The DHS document, according to CNN, indicates that while most sovereign citizens are nonviolent, when sovereigns do plan an attack in advance, the report claims that it is usually “in direct response to an ongoing personal grievance, such as an arrest or court order.” The Republic of Texas group had issued writs for a particular court administrator.

Some may argue that this would be enough to support Hierholzer’s police task force’s actions against the Texas group, but without further evidence of wrongdoing, this argument seems unsubstantiated.

However, on February 5, 1999, two members of The Republic of Texas were sentenced to more than 24 years in prison each, followed by five years of supervised release, according to an FBI report, for threatening to use a weapon of mass destruction against a federal agent and his family.

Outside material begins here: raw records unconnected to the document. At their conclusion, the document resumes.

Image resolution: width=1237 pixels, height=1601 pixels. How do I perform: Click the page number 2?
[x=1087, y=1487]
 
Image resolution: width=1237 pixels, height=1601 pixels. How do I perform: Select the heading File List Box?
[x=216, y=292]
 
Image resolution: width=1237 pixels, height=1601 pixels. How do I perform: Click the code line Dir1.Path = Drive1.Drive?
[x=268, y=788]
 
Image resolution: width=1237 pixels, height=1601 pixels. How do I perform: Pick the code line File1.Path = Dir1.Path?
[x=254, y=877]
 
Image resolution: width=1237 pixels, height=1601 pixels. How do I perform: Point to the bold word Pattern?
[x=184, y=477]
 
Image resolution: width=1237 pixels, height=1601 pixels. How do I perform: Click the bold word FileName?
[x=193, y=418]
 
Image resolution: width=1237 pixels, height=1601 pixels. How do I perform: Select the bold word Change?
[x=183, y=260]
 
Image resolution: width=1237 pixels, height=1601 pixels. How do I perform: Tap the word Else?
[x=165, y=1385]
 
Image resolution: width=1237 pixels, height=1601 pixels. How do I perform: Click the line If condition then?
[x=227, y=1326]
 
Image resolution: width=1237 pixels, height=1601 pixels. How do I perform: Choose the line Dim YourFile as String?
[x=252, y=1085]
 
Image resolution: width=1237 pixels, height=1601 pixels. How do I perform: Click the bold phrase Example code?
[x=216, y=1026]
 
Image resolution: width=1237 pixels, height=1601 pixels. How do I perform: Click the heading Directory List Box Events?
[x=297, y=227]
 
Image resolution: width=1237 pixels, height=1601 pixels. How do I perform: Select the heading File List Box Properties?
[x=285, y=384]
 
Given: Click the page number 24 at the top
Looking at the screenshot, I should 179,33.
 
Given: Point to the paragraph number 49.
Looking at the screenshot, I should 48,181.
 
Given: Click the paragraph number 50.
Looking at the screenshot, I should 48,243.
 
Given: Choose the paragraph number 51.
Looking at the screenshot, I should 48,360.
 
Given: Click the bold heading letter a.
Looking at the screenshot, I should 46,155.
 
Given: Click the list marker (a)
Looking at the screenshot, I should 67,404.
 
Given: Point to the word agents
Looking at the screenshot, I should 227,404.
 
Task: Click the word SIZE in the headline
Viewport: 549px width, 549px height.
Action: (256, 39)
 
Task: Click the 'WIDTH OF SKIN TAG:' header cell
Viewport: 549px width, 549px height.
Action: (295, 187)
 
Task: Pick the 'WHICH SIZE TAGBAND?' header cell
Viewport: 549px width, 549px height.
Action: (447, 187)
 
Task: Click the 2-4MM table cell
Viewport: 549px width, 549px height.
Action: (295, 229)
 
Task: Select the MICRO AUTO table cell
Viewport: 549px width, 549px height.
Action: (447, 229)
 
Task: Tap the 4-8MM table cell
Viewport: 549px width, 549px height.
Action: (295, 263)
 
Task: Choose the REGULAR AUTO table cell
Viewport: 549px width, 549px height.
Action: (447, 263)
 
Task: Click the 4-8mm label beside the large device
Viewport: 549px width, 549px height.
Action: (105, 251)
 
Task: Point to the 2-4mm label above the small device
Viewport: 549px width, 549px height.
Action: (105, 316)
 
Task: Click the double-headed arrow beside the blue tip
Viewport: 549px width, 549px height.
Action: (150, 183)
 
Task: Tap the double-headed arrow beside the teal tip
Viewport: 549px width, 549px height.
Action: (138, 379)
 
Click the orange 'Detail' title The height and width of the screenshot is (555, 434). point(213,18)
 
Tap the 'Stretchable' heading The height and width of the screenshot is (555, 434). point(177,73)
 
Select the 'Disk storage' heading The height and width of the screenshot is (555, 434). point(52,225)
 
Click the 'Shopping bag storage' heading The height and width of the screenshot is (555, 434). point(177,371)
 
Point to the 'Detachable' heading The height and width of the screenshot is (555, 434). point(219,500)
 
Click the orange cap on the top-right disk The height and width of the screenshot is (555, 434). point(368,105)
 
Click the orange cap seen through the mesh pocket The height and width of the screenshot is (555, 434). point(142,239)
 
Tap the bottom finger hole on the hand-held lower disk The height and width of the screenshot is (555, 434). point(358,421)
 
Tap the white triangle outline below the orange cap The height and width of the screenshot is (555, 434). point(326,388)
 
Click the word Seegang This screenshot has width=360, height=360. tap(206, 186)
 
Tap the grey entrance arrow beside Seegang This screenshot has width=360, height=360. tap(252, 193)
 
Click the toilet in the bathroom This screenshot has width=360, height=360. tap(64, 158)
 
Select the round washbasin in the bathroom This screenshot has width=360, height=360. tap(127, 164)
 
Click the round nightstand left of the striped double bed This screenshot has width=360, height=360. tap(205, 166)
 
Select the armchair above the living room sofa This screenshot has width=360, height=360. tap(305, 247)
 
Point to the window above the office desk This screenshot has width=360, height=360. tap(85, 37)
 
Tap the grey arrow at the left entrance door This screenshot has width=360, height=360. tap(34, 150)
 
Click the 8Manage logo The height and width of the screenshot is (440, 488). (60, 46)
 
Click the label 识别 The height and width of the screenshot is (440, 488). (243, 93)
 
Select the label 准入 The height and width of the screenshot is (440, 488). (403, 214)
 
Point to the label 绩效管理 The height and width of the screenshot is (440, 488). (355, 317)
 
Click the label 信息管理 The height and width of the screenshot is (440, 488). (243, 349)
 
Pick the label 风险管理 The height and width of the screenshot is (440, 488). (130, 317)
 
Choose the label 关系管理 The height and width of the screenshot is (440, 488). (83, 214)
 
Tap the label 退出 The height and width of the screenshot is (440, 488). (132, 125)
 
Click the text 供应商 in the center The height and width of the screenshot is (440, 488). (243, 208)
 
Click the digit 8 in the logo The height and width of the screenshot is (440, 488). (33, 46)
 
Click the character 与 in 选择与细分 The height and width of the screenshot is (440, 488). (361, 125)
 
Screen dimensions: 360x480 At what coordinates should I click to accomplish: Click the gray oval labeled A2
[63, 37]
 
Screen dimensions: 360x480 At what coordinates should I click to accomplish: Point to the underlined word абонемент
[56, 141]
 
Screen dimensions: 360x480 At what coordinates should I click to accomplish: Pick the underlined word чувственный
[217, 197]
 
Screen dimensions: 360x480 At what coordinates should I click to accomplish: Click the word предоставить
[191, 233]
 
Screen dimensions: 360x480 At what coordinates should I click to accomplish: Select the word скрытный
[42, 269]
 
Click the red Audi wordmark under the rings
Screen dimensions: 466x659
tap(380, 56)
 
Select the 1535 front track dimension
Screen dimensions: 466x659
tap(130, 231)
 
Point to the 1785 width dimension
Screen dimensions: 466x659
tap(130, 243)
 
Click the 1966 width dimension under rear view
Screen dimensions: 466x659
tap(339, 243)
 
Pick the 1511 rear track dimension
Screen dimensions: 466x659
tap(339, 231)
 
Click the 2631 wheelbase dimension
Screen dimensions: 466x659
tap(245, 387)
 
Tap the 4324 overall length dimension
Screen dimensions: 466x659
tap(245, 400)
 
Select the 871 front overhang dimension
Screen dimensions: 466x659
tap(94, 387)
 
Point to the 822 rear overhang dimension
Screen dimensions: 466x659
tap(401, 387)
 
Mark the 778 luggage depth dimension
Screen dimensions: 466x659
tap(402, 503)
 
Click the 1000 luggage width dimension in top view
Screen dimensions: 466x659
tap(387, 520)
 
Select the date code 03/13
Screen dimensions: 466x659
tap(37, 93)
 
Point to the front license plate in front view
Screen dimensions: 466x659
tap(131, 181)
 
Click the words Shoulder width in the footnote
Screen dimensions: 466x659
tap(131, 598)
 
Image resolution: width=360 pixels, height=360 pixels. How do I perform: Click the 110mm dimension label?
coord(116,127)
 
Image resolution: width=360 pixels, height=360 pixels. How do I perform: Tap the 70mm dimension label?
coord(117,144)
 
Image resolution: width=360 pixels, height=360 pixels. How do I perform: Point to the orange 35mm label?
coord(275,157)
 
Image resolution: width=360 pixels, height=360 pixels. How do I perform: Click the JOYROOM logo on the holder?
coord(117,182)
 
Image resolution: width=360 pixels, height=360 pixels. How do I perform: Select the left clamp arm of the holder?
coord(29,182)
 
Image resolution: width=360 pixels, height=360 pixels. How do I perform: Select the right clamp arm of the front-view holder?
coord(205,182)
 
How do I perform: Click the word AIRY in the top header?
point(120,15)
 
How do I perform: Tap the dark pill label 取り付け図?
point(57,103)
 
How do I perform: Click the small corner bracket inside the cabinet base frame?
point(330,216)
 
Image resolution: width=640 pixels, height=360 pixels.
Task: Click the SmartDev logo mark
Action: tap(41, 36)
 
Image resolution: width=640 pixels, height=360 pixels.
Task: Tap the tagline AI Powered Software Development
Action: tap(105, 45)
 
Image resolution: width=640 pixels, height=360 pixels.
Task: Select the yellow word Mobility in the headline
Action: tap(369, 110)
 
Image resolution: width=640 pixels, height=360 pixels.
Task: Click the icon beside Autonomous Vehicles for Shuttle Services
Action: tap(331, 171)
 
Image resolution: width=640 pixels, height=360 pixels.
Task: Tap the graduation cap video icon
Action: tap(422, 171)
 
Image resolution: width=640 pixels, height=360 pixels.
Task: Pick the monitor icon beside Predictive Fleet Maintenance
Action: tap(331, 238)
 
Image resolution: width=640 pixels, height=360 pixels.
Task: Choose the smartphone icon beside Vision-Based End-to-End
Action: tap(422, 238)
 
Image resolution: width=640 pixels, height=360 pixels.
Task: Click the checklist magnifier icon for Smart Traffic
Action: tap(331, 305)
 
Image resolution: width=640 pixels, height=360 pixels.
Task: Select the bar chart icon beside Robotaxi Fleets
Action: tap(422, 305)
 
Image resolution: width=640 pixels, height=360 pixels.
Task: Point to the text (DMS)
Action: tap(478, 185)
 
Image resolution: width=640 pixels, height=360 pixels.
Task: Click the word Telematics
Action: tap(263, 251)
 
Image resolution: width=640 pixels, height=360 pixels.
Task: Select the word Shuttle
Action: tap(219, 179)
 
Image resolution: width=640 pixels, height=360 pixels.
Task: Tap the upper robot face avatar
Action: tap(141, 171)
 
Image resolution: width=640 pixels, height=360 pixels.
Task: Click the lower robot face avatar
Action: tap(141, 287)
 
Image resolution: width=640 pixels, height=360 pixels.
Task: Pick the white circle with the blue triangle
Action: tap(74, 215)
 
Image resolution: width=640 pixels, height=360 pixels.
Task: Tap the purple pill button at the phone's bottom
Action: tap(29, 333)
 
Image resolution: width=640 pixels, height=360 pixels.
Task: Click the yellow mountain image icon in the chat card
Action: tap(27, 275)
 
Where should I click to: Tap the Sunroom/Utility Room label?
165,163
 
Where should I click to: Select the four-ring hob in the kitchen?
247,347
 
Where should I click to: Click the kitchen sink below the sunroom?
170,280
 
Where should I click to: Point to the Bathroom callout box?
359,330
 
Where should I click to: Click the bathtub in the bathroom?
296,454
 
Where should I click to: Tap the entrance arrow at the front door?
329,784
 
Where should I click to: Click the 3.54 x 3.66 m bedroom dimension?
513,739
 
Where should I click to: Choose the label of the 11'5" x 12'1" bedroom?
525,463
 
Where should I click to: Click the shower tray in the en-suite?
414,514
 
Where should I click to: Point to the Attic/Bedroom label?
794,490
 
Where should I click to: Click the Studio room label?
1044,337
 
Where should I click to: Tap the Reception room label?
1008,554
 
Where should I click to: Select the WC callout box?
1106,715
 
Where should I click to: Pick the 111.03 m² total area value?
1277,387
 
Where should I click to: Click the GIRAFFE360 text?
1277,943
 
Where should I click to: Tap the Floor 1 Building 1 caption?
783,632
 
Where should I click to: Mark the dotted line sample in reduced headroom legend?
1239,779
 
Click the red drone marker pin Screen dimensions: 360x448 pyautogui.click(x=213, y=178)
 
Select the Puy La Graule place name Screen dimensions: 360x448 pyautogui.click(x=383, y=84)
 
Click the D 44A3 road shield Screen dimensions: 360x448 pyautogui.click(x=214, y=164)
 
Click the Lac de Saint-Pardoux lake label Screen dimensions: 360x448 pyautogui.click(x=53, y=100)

The question then becomes, whether law enforcement officials were reasonable in their search and seizure of the group in February 2015, based upon concerns about a different group’s criminal activity in 1997 and the criminal activities committed in 1999 by two members, possibly connected to this group, although not given as a reason for the task force’s current actions taken against The Republic of Texas? Or were the actions of the police simply an overreach of authority given the allegations of a “suspicion” of a misdemeanor?

Many are rightfully concerned that the Obama administration’s DHS may move to sanction more of these searches based upon “hunches” or “worries” that these groups are or could potentially be involved in “sovereign extremist violence” in the future.

While members of this particular group may have been involved in criminal activities approximately 16 years ago, there is no evidence currently that would suggest that the activities the group is presently involved in necessitated the apparent excessive measures taken by law enforcement.

Whether one agrees or disagrees with the ideology of the group, without more evidence, it would appear that the actions taken by the task force may have been more about intimidation and quashing the rights of a group to freely gather, rather than real concern over any present criminal behavior.